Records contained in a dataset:
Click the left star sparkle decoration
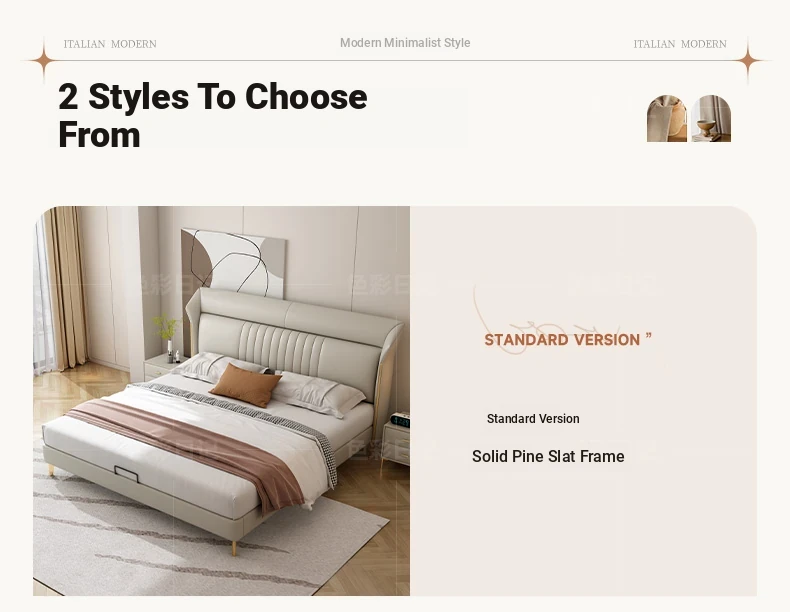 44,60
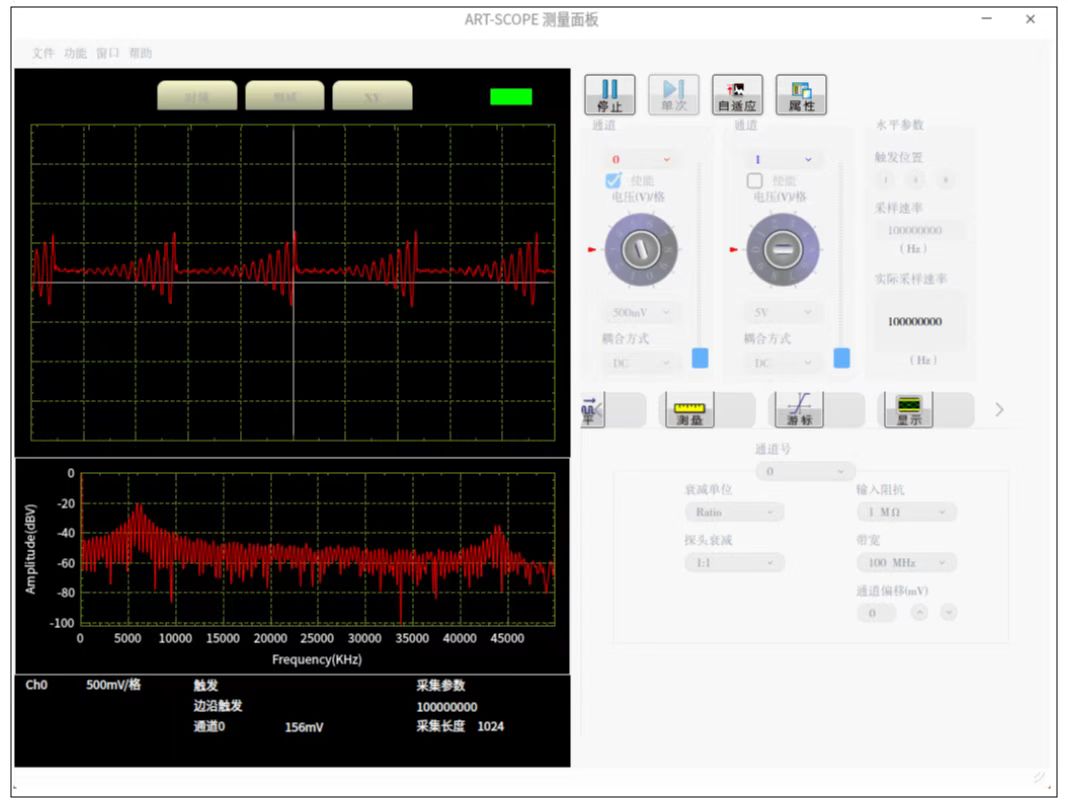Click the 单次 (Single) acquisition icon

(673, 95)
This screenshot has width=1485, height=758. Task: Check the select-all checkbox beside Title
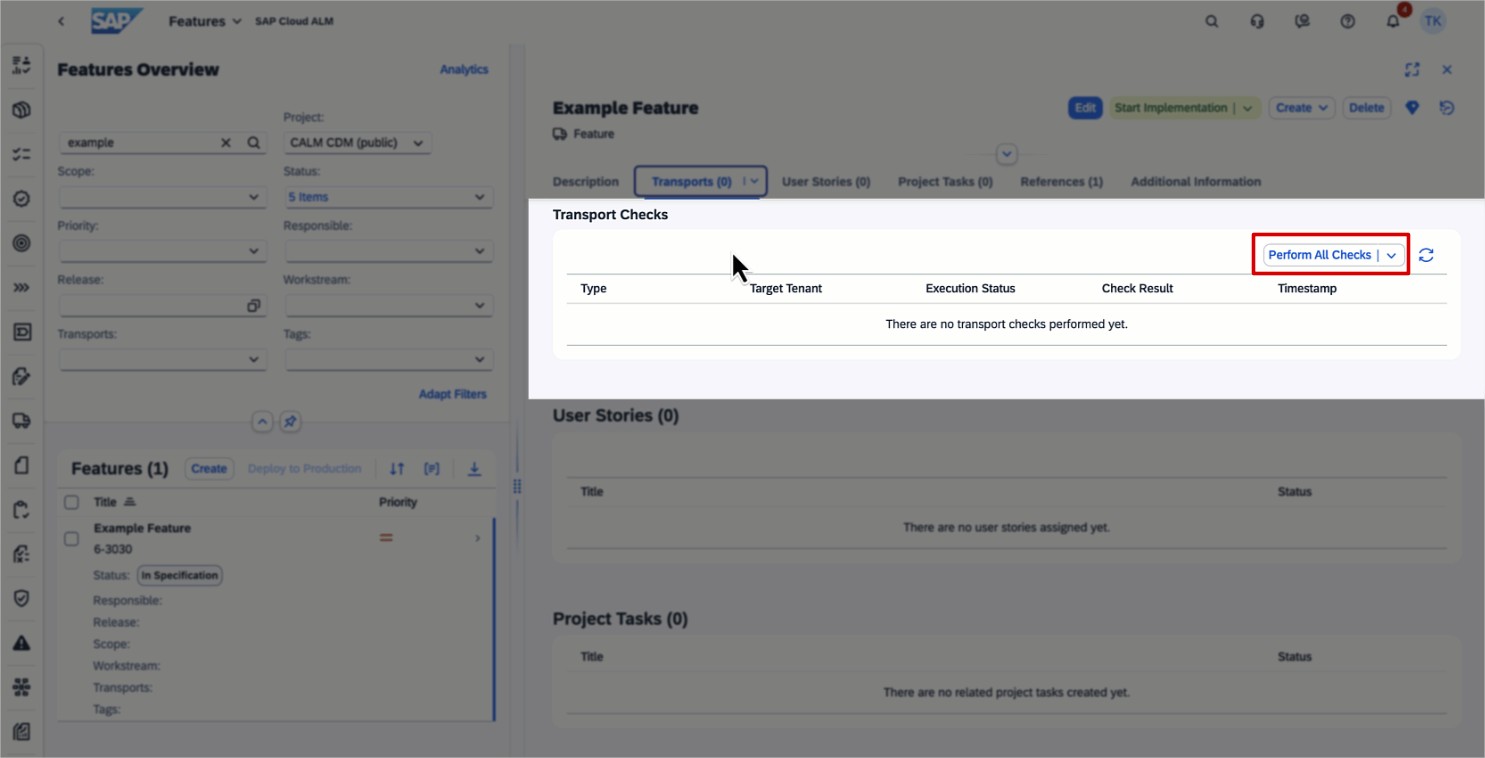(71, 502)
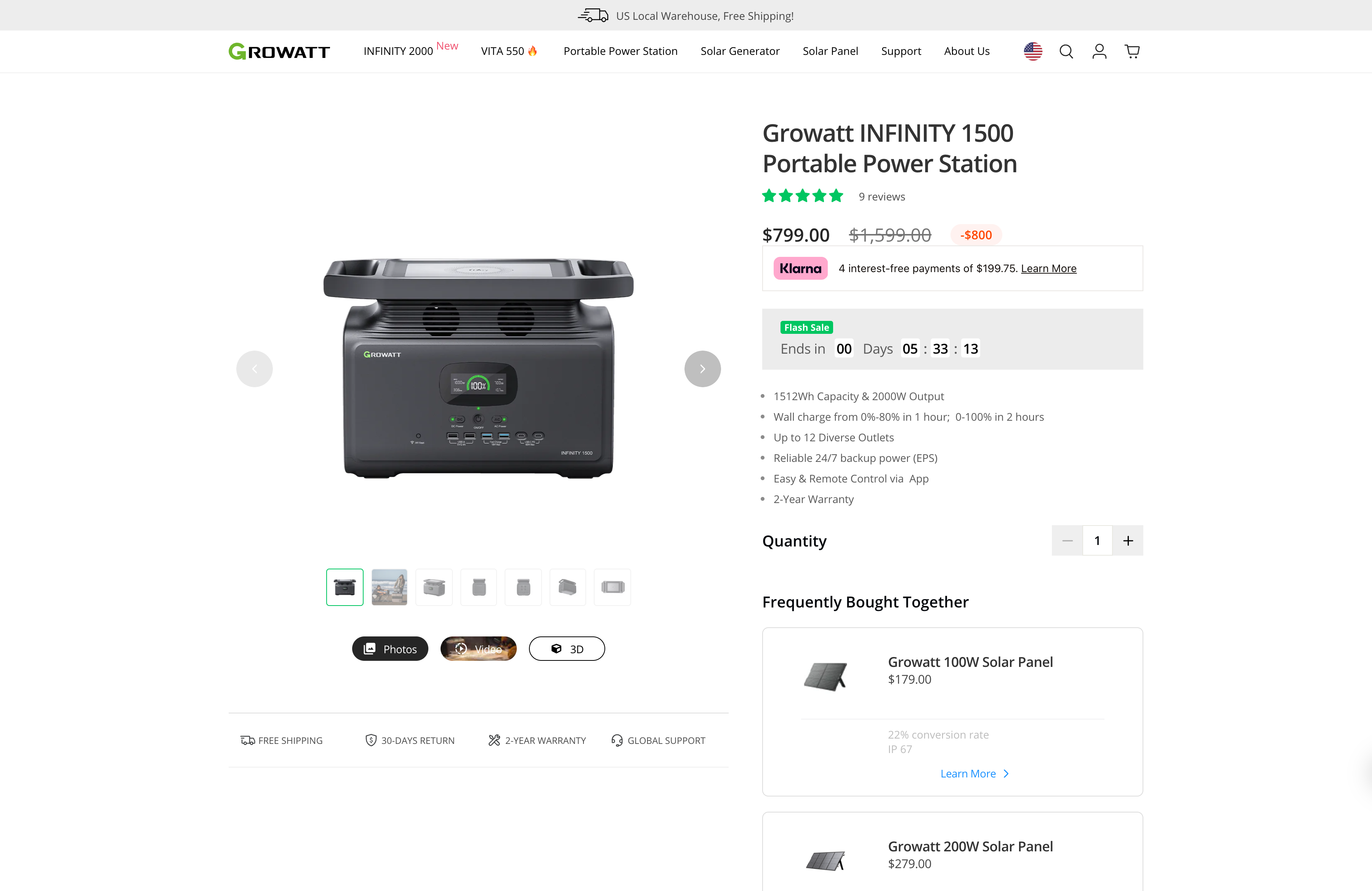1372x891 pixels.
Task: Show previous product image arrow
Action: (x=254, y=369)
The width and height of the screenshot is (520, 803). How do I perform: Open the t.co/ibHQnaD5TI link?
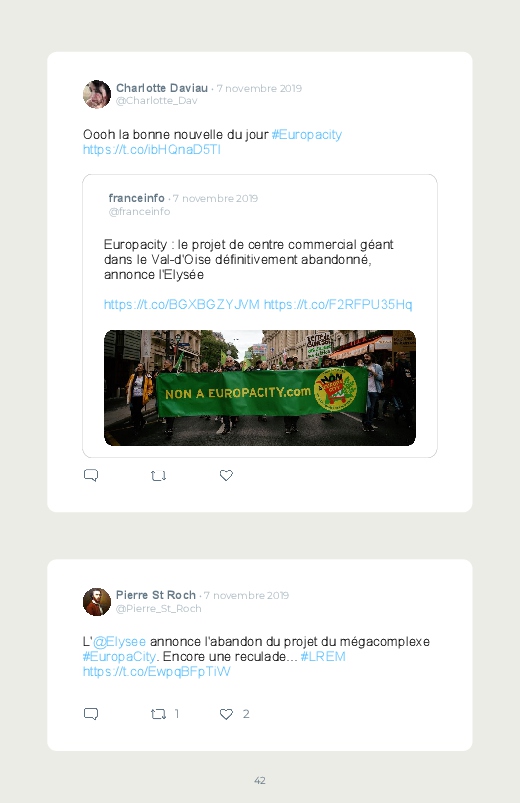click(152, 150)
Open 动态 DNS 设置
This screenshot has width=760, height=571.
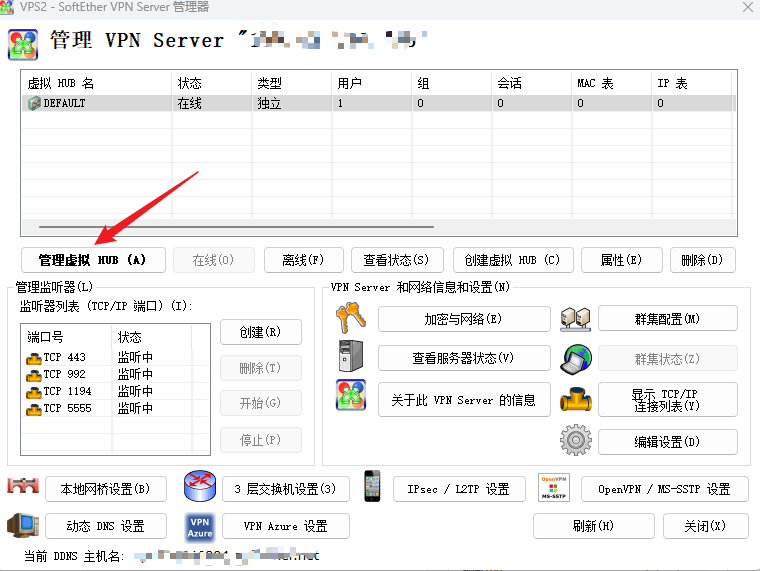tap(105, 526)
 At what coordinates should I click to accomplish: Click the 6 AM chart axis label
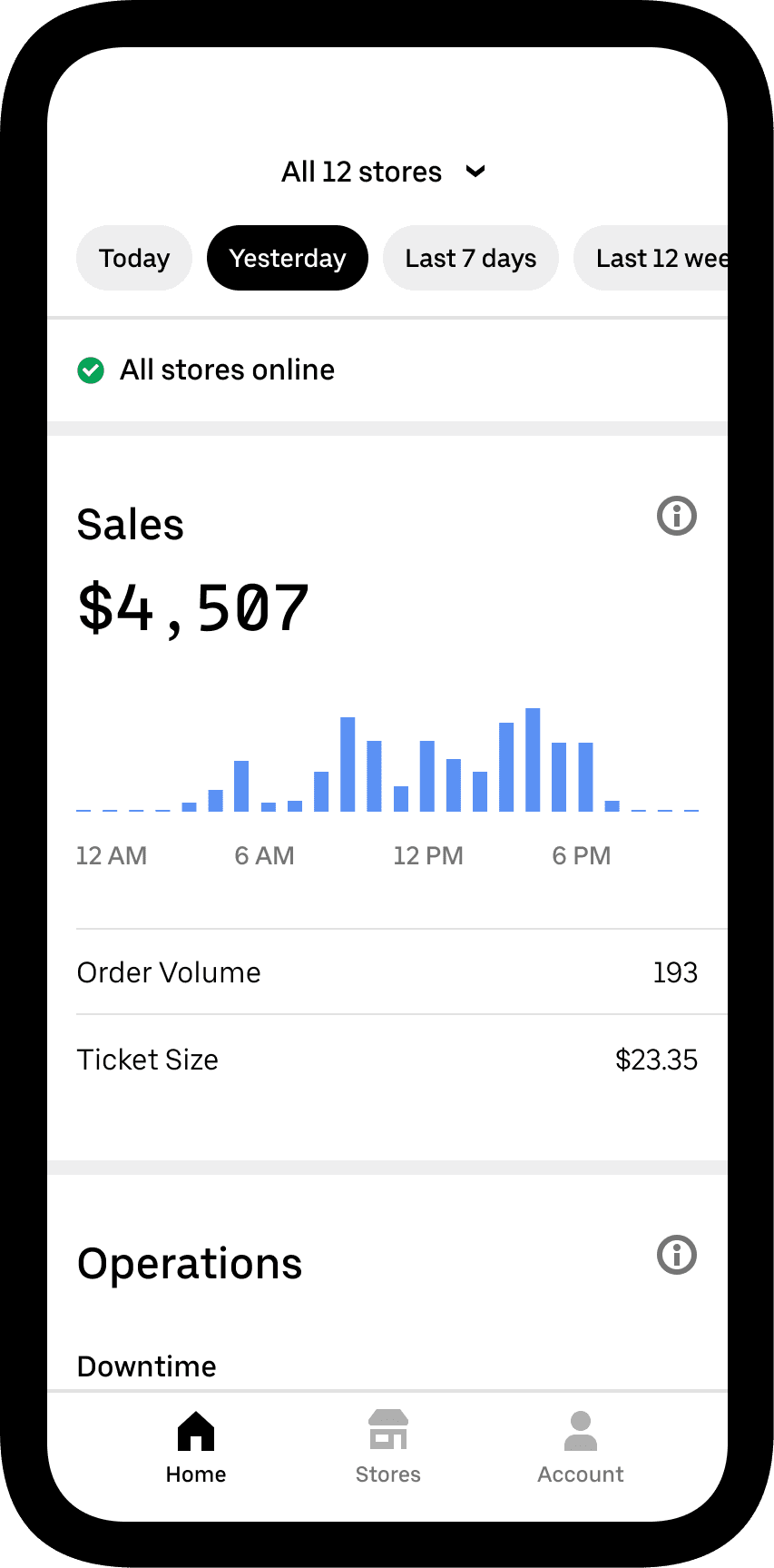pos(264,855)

• TASK BRIEF
Write the entries out in full and exactly, omitting every picture.

• THE ANSWER
Click the left star sparkle decoration
 44,60
Click the 单次 (Single) acquisition icon

(673, 95)
This screenshot has width=1485, height=758. Task: Check the select-all checkbox beside Title
(71, 502)
1372x891 pixels.
Task: Show previous product image arrow
Action: (x=254, y=369)
The width and height of the screenshot is (520, 803). How do I perform: Open the t.co/ibHQnaD5TI link?
click(152, 150)
Open 动态 DNS 设置
This screenshot has width=760, height=571.
tap(105, 526)
 At what coordinates should I click to accomplish: Click the 6 AM chart axis label
pos(264,855)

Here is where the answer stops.